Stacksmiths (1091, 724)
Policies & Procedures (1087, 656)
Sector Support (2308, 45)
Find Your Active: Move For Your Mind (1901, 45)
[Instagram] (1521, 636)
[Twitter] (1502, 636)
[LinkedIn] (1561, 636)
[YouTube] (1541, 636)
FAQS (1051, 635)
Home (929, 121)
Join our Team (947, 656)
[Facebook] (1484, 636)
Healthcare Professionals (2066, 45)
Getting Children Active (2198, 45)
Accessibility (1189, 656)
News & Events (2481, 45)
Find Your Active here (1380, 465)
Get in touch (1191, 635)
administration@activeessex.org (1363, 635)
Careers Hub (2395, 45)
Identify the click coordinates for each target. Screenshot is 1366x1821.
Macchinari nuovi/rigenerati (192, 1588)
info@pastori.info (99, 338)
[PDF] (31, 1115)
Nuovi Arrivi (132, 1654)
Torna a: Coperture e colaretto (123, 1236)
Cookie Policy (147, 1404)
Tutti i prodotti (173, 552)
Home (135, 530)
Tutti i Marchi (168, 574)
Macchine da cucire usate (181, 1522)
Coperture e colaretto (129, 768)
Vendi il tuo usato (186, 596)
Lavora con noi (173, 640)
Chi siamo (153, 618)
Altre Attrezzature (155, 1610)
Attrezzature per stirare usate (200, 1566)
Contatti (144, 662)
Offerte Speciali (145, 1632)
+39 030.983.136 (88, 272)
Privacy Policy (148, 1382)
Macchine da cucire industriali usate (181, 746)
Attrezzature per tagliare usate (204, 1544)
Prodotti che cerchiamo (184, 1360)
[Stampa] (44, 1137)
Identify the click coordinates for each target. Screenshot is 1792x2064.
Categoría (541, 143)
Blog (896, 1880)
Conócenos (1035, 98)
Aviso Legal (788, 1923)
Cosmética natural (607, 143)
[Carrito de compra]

◇ ◇ ◇ ◇

**Task brief**
Print the material once more, exactly as it appears.

**Exercise result**
Stacksmiths (1091, 724)
Policies & Procedures (1087, 656)
Sector Support (2308, 45)
Find Your Active: Move For Your Mind (1901, 45)
[Instagram] (1521, 636)
[Twitter] (1502, 636)
[LinkedIn] (1561, 636)
[YouTube] (1541, 636)
FAQS (1051, 635)
Home (929, 121)
Join our Team (947, 656)
[Facebook] (1484, 636)
Healthcare Professionals (2066, 45)
Getting Children Active (2198, 45)
Accessibility (1189, 656)
News & Events (2481, 45)
Find Your Active here (1380, 465)
Get in touch (1191, 635)
administration@activeessex.org (1363, 635)
Careers Hub (2395, 45)
Identify the click coordinates for each target. Screenshot is 1366x1821.
Macchinari nuovi/rigenerati (192, 1588)
info@pastori.info (99, 338)
[PDF] (31, 1115)
Nuovi Arrivi (132, 1654)
Torna a: Coperture e colaretto (123, 1236)
Cookie Policy (147, 1404)
Tutti i prodotti (173, 552)
Home (135, 530)
Tutti i Marchi (168, 574)
Macchine da cucire usate (181, 1522)
Coperture e colaretto (129, 768)
Vendi il tuo usato (186, 596)
Lavora con noi (173, 640)
Chi siamo (153, 618)
Altre Attrezzature (155, 1610)
Attrezzature per stirare usate (200, 1566)
Contatti (144, 662)
Offerte Speciali (145, 1632)
+39 030.983.136 (88, 272)
Privacy Policy (148, 1382)
Macchine da cucire industriali usate (181, 746)
Attrezzature per tagliare usate (204, 1544)
Prodotti che cerchiamo (184, 1360)
[Stampa] (44, 1137)
Identify the click coordinates for each target. Screenshot is 1792x2064.
Categoría (541, 143)
Blog (896, 1880)
Conócenos (1035, 98)
Aviso Legal (788, 1923)
Cosmética natural (607, 143)
[Carrito de compra]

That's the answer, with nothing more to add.